When she’s not at home with her birds, the Yidinji woman is busy on stage and screen. Although she’s known for being funny, Tisdell’s breakout screen role was in political drama Total Control. She’s since joined the cast of Bump, and gives a standout performance in comedy series . She is also moderating a “” at the All About Women festival in Sydney.
Here, the funny woman gets serious about her beloved birds, and shares the stories of other important belongings.
What I’d save from my house in a fire
A drawing my niece did. I have it up on the fridge and love looking at it every day. She made it on a really nice day we spent together when she was seven. We did these drawings of Bluey and then I said to her, what if we made an animal that looked like Bluey, but wasn’t a dog? So we made a Bluey unicorn.

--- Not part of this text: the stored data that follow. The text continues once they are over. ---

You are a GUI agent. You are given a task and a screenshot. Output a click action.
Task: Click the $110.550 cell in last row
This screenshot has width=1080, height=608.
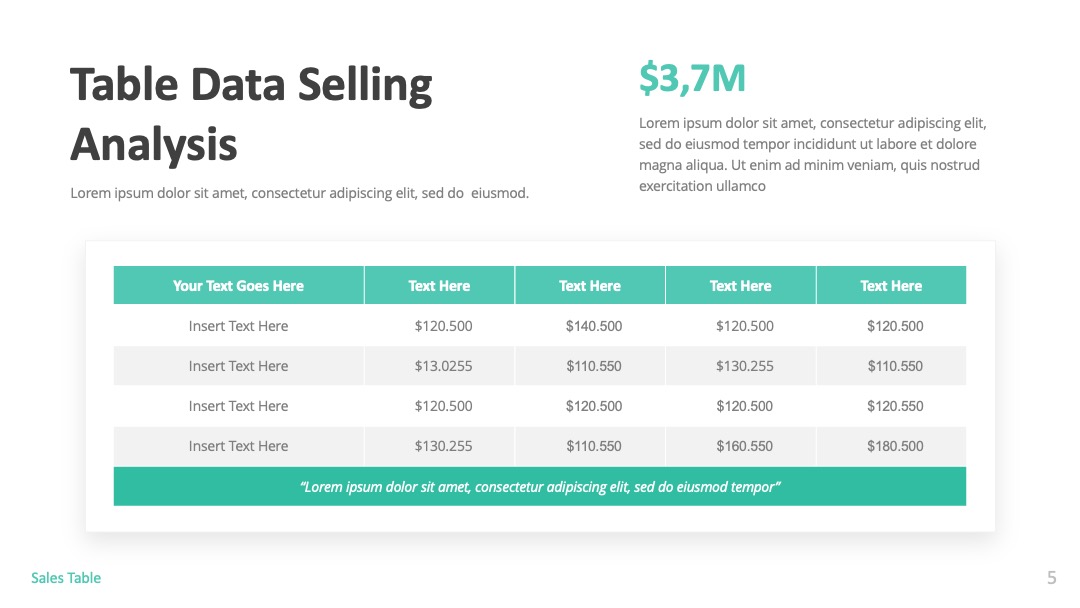594,445
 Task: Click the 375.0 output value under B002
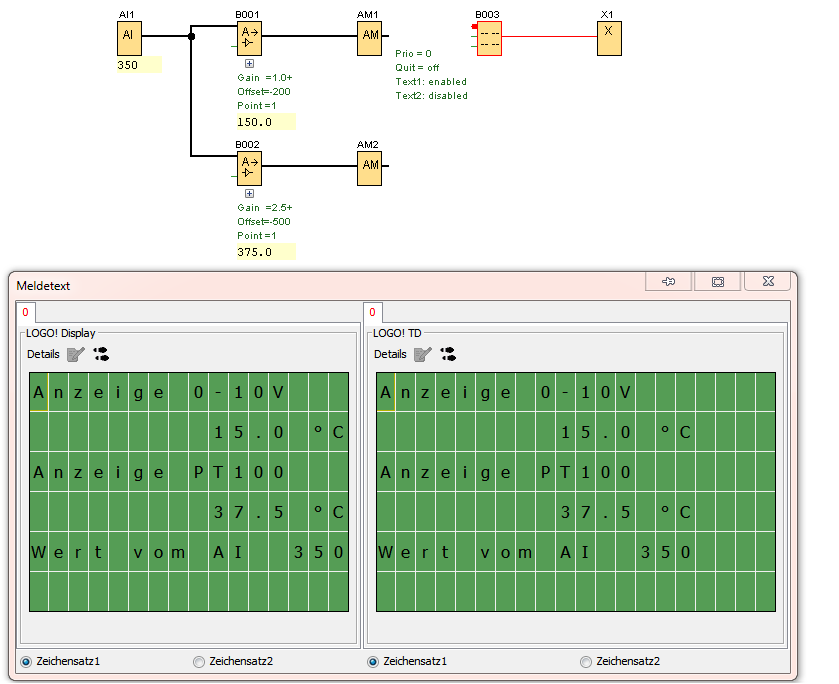tap(265, 252)
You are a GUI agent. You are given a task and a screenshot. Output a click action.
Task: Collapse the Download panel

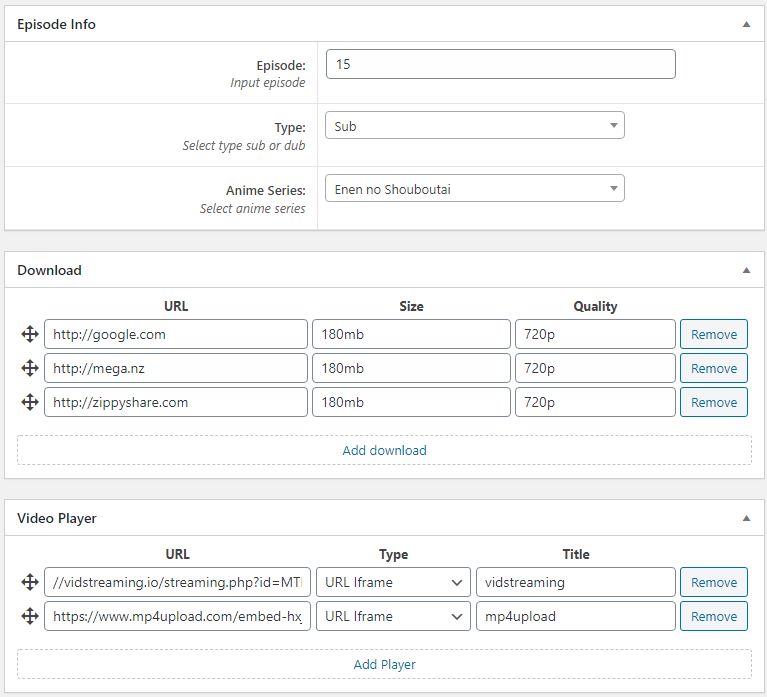745,270

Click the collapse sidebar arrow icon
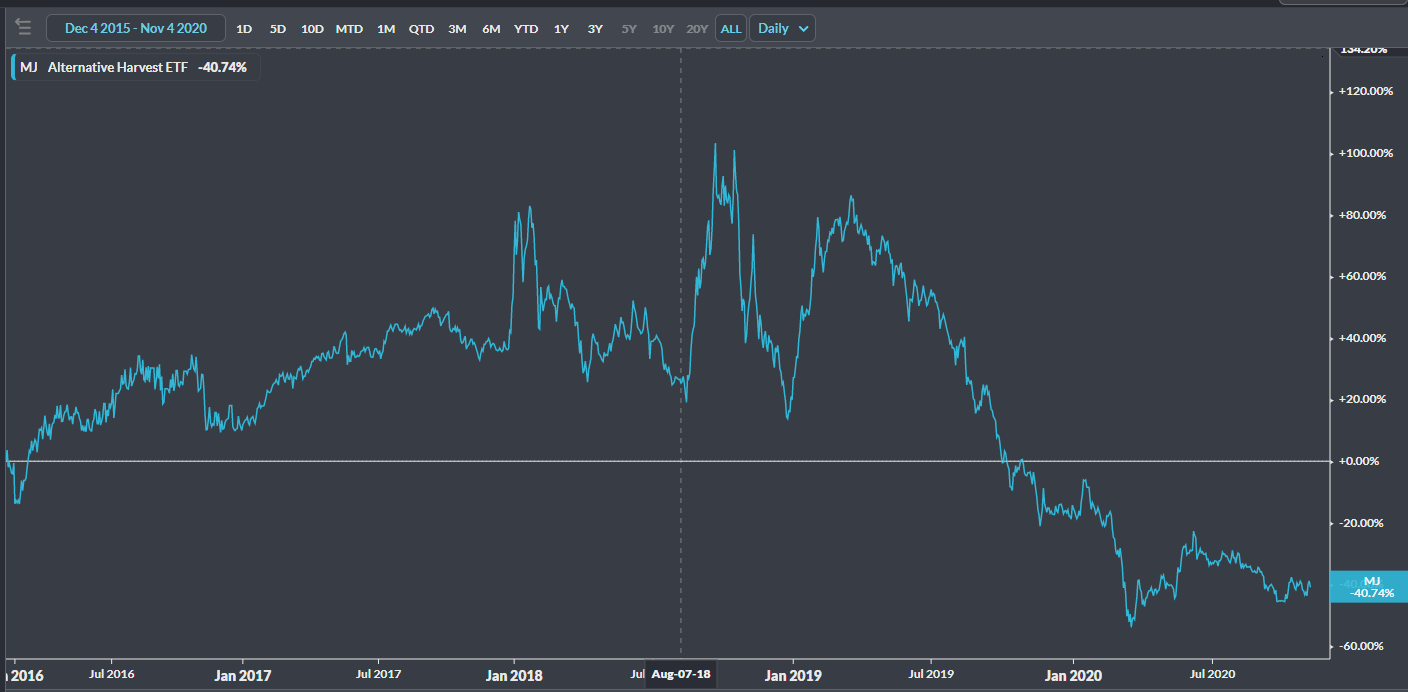23,28

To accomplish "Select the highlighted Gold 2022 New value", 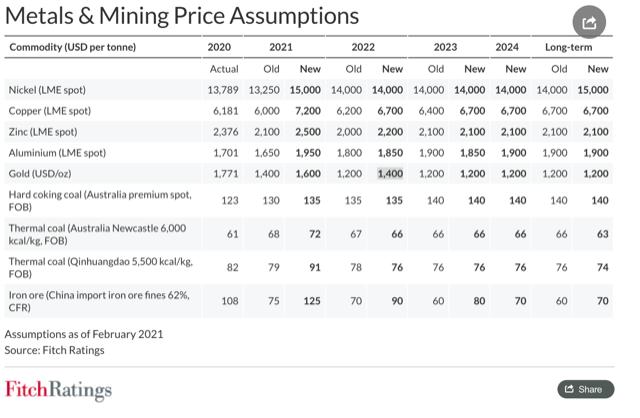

My niece reminds me of me as a kid. I was really creative but also quite academic, and I think she’s the same. There’s always a focus on academia, and so I love showing her that you can be creative too.
My most useful object
I have an ice-cream container that is the most perfect size for my bird food. Actually, even better is the measuring cup that I serve out their food with.
My entire life is my birds. You know those people who treat their animals like they’re children? I can’t stand those people. But I’m one of them now!
[Before I had to go to Sydney to film Total Control] I went to a place in Brisbane called Northside Produce, because they have heaps of birds – aviary birds, chickens, all of that, and I saw this little baby Amazon, which they don’t normally have. And he was obsessed with me. As I walked in, he bit a kid, which I thought was funny. But when I went over, he just jumped on me, and it took three staff members to get him off. So I picked him up the next day and we drove to Sydney together. I didn’t feel crazy for talking out loud to him. He got me through the hardest period of my life, and he was there for the biggest thing that had happened in my career to that point.
Amazons aren’t solo birds – they’re the second or third smartest bird species in the world. So I got him a little friend for my birthday, another Amazon. They act like brothers – they fight. They are best friends. They sing opera. For about an hour every day, we sing songs together. They make me happy.
The item I most regret losing
An iPod that I had years and years ago – it must have been 2009. I got mugged on a trip to Jamaica and it was taken.
And I had my first love on this trip – a holiday romance with an English guy. He had downloaded all of his songs on to my iPod, and a lot of songs that were really important to us and explained how he felt about me. We got mugged on our last night and it was because we were canoodling and holding hands – we were easy prey. But those songs were symbolic of our relationship; my first love.